I posed a question and got a quick response (thanks, Bob!) on how to do pagination in Django:
Change value for paginate_by on the fly
However, as outlined below, I'm having an issue getting the items per page to remain set.
I modified my ProdListView.html template to show buttons with page numbers, but, while it works, I'm getting an odd behavior. I have a for loop that I use to put out the page numbers as buttons:
{% for i in DataPaginated.paginator.page_range %}
{% if DataPaginated.number == i %}
<button class="w3-button w3-amber">{{ i }} </button>
{% else %}
{{ i }}
{% endif %}
{% endfor %}
If the pagination is set to the default of ten this works properly and shows three pages (there are 24 items). If I change the pagination to 20, it looks correct at first and shows two pages. However, if I click on the second page, it changes my pagination back to 10, shows three pages again, and places me on the 2nd of the three pages.

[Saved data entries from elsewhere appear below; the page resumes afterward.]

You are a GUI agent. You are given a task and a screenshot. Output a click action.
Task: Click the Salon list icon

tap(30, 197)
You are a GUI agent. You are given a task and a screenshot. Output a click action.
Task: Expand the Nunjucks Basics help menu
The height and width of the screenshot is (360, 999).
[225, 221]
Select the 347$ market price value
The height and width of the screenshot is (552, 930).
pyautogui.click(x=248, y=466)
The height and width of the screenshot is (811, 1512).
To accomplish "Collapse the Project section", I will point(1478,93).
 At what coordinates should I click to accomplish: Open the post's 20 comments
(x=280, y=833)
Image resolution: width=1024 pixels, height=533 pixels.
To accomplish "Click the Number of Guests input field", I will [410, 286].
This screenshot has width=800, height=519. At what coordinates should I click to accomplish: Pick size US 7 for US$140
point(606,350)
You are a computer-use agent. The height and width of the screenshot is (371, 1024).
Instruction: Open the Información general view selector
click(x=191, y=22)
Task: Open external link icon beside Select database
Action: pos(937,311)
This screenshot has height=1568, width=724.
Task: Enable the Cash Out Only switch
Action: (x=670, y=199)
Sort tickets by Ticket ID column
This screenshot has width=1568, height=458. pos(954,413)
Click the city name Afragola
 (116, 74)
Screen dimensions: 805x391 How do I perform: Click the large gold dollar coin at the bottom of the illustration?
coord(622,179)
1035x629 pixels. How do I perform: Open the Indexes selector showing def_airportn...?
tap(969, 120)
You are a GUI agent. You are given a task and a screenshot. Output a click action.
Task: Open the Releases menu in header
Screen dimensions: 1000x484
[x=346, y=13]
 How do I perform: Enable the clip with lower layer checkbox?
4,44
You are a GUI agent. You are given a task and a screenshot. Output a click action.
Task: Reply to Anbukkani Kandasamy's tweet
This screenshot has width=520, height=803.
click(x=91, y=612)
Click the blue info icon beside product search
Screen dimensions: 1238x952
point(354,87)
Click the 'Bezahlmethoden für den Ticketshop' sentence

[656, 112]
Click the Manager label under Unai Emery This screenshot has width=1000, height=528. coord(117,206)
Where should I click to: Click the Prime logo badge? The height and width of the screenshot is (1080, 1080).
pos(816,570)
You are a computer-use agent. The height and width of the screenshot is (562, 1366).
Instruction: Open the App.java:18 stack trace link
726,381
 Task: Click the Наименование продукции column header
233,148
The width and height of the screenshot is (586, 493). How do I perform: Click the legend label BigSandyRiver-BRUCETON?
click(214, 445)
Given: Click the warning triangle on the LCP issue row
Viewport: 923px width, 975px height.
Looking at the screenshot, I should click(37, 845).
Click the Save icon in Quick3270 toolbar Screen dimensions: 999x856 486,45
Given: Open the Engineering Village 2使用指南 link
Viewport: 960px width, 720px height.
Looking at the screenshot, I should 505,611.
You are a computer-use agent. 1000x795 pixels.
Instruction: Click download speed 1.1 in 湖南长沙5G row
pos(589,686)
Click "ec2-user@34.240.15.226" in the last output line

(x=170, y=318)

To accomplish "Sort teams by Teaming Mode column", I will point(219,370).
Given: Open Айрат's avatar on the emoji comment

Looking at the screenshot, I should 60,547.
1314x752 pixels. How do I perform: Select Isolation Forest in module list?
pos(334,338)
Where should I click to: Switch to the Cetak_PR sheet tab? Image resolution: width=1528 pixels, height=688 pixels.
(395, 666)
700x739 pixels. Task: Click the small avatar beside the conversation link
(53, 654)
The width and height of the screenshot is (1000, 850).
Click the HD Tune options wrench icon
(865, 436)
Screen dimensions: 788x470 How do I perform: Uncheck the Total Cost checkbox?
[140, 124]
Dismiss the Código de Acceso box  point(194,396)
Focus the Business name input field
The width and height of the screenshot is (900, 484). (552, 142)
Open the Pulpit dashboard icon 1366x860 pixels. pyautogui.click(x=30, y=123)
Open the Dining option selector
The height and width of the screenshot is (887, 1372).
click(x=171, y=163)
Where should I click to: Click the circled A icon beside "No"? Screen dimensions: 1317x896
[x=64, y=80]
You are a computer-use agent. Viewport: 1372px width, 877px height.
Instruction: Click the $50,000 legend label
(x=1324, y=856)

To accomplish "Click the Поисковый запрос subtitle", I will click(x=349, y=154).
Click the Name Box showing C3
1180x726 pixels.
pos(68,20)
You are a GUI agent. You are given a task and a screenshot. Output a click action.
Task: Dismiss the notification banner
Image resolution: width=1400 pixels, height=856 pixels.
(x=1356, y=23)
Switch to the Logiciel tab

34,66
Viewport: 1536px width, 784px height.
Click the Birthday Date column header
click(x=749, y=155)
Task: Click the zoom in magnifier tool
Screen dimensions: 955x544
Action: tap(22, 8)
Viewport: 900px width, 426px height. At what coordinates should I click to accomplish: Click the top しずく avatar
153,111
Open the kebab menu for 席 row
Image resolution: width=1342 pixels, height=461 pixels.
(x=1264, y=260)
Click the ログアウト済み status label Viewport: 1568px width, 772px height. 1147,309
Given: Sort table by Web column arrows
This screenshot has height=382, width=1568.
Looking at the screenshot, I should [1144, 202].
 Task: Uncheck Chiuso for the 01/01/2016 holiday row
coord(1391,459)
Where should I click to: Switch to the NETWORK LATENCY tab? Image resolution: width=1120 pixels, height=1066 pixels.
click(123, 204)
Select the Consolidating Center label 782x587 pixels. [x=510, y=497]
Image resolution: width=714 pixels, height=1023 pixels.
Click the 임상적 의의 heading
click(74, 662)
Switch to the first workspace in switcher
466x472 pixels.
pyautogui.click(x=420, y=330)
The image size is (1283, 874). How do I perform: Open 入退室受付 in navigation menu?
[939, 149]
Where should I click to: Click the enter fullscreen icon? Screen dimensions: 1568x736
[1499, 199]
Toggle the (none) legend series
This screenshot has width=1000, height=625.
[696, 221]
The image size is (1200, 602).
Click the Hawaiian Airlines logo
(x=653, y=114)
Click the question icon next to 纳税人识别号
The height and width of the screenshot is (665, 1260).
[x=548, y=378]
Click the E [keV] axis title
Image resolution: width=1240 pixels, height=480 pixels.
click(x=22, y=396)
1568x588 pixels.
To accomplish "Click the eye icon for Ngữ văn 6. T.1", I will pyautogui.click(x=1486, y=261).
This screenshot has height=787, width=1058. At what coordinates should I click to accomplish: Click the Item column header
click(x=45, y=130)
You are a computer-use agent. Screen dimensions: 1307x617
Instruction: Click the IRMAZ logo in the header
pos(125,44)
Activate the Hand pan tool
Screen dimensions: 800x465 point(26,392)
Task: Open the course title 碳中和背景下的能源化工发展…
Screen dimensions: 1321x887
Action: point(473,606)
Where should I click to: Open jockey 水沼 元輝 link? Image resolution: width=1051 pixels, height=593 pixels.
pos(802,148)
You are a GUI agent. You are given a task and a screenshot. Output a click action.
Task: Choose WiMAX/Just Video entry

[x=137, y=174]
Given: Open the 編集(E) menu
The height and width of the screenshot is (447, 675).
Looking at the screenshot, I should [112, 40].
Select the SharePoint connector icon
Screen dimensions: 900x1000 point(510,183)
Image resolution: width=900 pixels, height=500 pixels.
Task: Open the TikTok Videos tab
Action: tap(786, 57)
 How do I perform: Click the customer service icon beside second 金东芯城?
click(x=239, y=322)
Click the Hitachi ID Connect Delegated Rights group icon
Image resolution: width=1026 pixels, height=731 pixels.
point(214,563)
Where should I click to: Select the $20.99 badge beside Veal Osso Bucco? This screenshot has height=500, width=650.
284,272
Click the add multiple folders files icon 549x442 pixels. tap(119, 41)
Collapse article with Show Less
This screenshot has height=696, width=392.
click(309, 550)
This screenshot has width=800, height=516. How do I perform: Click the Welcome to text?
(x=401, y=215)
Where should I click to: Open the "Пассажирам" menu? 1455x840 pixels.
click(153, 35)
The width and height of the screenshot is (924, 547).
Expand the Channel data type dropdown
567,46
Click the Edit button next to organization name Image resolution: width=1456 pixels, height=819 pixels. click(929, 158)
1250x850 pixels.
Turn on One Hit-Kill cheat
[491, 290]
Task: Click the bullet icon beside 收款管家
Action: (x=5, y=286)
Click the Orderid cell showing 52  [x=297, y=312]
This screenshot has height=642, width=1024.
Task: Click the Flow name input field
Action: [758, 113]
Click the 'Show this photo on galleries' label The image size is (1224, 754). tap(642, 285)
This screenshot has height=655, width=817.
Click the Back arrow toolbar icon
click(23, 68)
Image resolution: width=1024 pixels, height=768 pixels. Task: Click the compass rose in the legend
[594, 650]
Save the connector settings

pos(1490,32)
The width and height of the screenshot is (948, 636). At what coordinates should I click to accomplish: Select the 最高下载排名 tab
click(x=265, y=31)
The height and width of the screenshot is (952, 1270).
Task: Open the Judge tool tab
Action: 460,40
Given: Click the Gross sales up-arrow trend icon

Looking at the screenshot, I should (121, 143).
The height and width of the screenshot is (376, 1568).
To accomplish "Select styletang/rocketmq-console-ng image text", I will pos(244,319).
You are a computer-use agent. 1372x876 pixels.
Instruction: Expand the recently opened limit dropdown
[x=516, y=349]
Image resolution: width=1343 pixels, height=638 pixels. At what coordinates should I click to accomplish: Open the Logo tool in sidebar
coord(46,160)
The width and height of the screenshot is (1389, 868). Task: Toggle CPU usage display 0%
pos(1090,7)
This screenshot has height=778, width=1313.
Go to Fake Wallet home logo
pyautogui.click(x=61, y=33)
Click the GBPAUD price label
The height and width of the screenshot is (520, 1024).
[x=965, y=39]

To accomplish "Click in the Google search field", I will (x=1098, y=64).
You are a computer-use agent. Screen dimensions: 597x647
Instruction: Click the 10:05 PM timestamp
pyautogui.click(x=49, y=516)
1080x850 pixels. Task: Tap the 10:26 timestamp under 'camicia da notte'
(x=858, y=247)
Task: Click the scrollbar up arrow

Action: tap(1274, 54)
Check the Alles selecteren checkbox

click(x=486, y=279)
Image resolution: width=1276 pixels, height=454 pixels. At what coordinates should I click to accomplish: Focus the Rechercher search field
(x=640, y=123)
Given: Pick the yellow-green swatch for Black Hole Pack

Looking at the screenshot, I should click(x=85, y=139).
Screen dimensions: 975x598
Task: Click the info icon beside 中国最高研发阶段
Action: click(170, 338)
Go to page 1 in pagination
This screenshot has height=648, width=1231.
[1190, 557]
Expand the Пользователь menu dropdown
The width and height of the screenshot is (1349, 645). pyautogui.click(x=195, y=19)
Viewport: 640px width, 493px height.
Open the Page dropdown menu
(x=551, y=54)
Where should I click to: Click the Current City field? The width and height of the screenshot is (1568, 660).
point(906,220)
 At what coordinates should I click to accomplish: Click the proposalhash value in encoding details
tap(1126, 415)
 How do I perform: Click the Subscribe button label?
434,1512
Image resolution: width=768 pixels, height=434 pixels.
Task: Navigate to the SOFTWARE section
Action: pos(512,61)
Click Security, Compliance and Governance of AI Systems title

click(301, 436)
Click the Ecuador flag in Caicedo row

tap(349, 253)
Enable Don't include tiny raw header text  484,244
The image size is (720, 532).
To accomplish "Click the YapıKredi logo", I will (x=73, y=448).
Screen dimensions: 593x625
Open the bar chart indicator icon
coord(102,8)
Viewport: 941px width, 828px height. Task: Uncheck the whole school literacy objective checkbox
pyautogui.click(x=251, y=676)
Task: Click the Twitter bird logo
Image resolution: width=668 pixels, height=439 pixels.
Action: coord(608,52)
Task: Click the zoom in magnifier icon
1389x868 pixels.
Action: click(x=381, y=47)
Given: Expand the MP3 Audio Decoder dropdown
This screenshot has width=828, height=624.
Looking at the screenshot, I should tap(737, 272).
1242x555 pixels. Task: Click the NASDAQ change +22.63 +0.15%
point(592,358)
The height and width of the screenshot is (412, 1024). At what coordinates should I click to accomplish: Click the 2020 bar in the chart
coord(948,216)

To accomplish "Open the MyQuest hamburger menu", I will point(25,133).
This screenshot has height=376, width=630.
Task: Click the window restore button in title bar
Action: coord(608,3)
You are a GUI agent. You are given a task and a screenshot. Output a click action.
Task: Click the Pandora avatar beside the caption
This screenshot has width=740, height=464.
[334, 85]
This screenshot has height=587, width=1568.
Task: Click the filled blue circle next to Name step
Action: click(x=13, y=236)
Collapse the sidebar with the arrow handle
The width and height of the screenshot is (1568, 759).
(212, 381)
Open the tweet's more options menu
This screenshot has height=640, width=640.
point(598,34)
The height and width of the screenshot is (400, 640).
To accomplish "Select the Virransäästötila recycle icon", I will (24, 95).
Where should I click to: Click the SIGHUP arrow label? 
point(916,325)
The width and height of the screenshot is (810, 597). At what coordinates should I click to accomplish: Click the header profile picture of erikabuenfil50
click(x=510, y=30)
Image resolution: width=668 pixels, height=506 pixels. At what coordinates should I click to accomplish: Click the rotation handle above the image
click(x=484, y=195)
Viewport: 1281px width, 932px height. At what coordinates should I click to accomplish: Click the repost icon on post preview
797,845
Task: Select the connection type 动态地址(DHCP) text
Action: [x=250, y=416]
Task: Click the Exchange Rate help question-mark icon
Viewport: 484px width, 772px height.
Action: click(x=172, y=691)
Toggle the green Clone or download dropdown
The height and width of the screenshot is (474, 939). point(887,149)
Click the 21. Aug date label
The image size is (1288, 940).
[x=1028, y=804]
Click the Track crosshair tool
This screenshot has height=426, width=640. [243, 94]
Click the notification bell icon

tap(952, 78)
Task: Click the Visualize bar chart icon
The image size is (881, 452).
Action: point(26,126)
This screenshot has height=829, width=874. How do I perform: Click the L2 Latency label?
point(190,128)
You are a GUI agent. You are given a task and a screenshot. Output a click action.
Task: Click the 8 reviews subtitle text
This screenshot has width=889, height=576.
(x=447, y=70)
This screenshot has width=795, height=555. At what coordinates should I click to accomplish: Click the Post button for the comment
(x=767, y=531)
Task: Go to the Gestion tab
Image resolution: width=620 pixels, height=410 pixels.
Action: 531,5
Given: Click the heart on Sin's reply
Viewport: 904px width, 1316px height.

In the interest of space, you can find the code I'm using in the views.py file and template file, besides the fragment above, in Bob White's answer here:
Change value for paginate_by on the fly
I would like whichever items per page is picked in the form to stay set while the user pages through the output until/unless they choose to change the items per page again. Is there something I can do to keep my pagination (items per page) locked at the setting chosen with the form?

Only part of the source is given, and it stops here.